Take the listing below and print exactly the lines starting at the line containing "Image resolution: width=1077" and ending at the line containing "Task: Open the VIDEO section", both ends included, and no others.

# Records to use
##############################

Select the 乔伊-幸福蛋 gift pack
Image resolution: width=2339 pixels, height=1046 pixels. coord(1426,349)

##############################

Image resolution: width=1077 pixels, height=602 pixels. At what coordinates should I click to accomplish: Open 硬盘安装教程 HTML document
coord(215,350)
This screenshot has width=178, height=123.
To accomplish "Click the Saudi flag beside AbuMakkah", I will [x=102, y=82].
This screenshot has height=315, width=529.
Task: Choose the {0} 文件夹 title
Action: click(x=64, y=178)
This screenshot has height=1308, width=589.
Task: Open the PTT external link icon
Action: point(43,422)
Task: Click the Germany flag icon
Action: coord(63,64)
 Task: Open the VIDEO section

##############################

# Output
Image resolution: width=1077 pixels, height=602 pixels. At what coordinates should I click to accomplish: Open 硬盘安装教程 HTML document
coord(215,350)
This screenshot has width=178, height=123.
To accomplish "Click the Saudi flag beside AbuMakkah", I will [x=102, y=82].
This screenshot has height=315, width=529.
Task: Choose the {0} 文件夹 title
Action: click(x=64, y=178)
This screenshot has height=1308, width=589.
Task: Open the PTT external link icon
Action: point(43,422)
Task: Click the Germany flag icon
Action: coord(63,64)
 Task: Open the VIDEO section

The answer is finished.